Last updated 15 February 2019

Some adults with an intellectual or cognitive impairment can exhibit behaviours that place themselves or others at risk of harm. To manage these risks in a way that ensures people are safe, restrictions are sometimes necessary. This is known as restrictive practices.

Queensland’s restrictive practices scheme is established under pt 6 of the Disability Services Act 2006 (Qld) (Disability Services Act) and ch 5B of the Guardianship and Administration Act 2000 (Qld). This regime seeks to ensure that restrictive practices used by service providers take account of the adult’s human rights and are the least restrictive ways of safeguarding them and others. The legislation applies only to:

  • adults 18 years or over, who have an intellectual or cognitive disability and
  • are at risk of harming themselves or others and who receive services from government-provided and/or government-funded disability service providers.

It does not apply to families, or private or non-funded organisations.

The introduction of the National Disability Insurance Scheme (NDIS) saw the Commonwealth Government play a major role in providing funding for people with disability. The National Disability Insurance Scheme (Restrictive Practices and Behaviour Support) Rules 2018 (Cth) is the instrument for the implementation and oversight of restrictive practices used with adults who are participants of the scheme.

The rules are intended to support participants to be informed purchasers and consumers of NDIS supports and services, and to live free from abuse, neglect, violence and exploitation and are overseen by the NDIS Quality and Safeguards Commission (NDIS Commission).

The rules provide compatible requirements with state legislation and requires the lodgement of behaviour support plans with the NDIS Commission.

What is a restrictive practice?


Containment means to physically prevent the free exit of the adult from the place where the adult receives disability services, other than by seclusion. However the adult is not contained if the adult has a skills deficit and cannot safely exit the premises without supervision, and the adult’s free exit from the place is prevented by the locking of gates, doors or windows.


Seclusion means to physically confine the adult alone, at any time of the day or night, in a room or area from which free exit is prevented.

Chemical restraint

Chemical restraint means using medication for the primary purpose of controlling the adult’s behaviour. Using medication to treat a diagnosed mental illness or medical condition is not chemical restraint.

Physical restraint

Physical restraint means using any part of another person’s body to restrict the adult’s movement for the primary purpose of controlling the adult’s behaviour.

Mechanical restraint

Mechanical restraint means using a device to restrict movement of the adult or preventing or reducing the adult injuring themselves, for the primary purpose of controlling the adult’s behaviour.

Restricting access to objects

Restricting access to objects means restricting the adult’s access to an object to prevent the adult using the object to cause themselves or others harm.


Before gaining general approval to use restrictive practices, disability service providers must complete an assessment of the person and develop a positive behaviour support plan, which is designed to encourage positive behaviour. Family members, guardians, advocates and healthcare professionals should be consulted as part of this process.

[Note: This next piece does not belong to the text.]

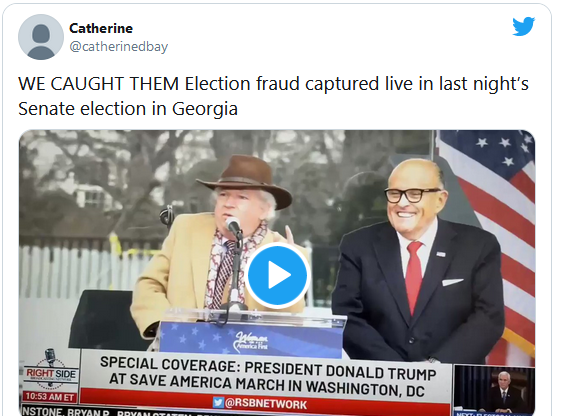Click the blue video play button

point(277,275)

Section 150 of the Disability Services Act provides that positive behaviour support plans must specify for each restrictive practice:

  • why the restrictive practice is to be used in the circumstances
  • how it is the least restrictive arrangement
  • the procedure for using the restrictive practice
  • the measures to ensure the adult is receiving proper care and treatment and is safeguarded
  • the positive and negative effects of using the restrictive practice
  • how often the arrangement will be reviewed.

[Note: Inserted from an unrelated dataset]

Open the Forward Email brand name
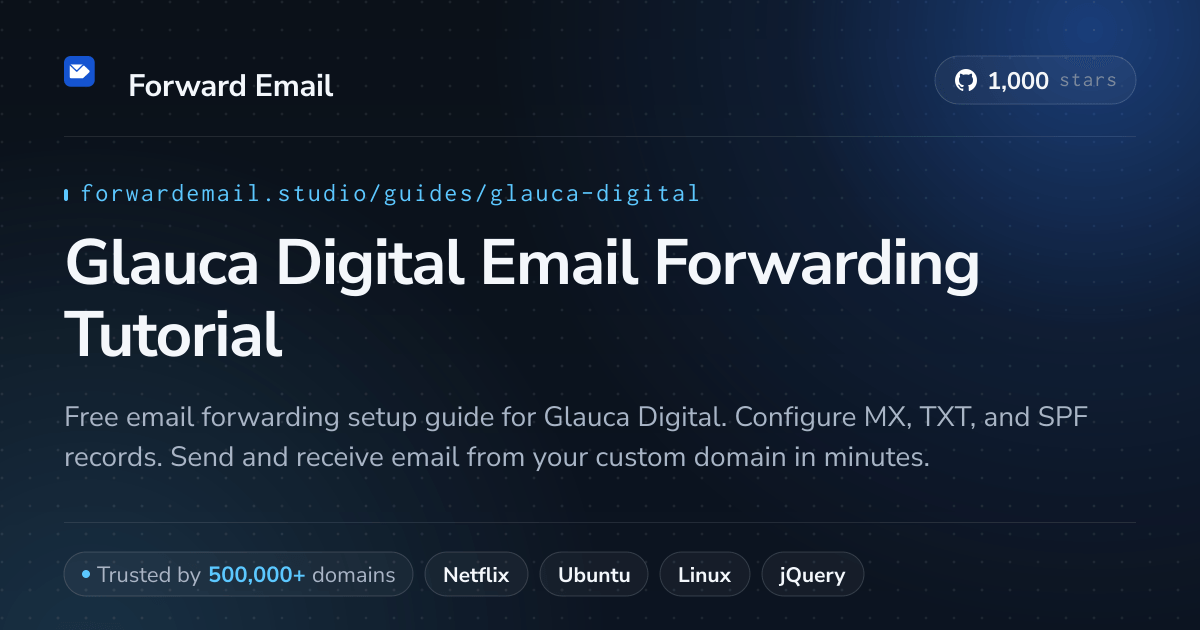 pyautogui.click(x=231, y=86)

For each particular restrictive practice, there may be further requirements that the support plan must include.

General approvals

The use of seclusion and containment as well as other restrictive practices used in combination with seclusion and containment must be approved by the Queensland Civil and Administrative Tribunal (QCAT). Restrictive practice guardians can approve/consent to:

  • containment
  • seclusion
  • chemical, physical and mechanical restraint
  • restricting access to objects.

If there is no restrictive practice guardian, an informal decision maker can only approve restricting access to objects.

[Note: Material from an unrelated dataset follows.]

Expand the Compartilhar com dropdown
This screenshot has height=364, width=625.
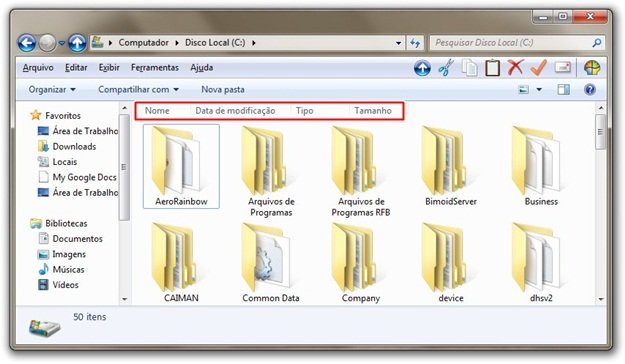click(138, 89)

The decision maker must be satisfied that the restrictive practice is necessary and that it is the least restrictive way to keep the adult or others safe. Approvals last for a maximum of 12 months, after which time they are reviewed by QCAT to determine whether they are still necessary. However, QCAT can review the arrangements at any time.

Short-term approvals

Where there is immediate and serious risk of the person harming themselves or others, short-term approvals for the use of restrictive practices can be made for periods of up to six months.

The Public Guardian approves the short-term use of containment and seclusion. Approvals for short-term use of chemical, mechanical or physical restraints and restrictions to access are made by the person’s restrictive practice guardian or, in their absence, the Chief Executive of the Department of Health.

The legislation grants immunity to relevant disability service providers and individuals acting on their behalf in relation to restrictive practices, provided they have complied with the statutory requirements set out in pt 6 of the Disability Services Act.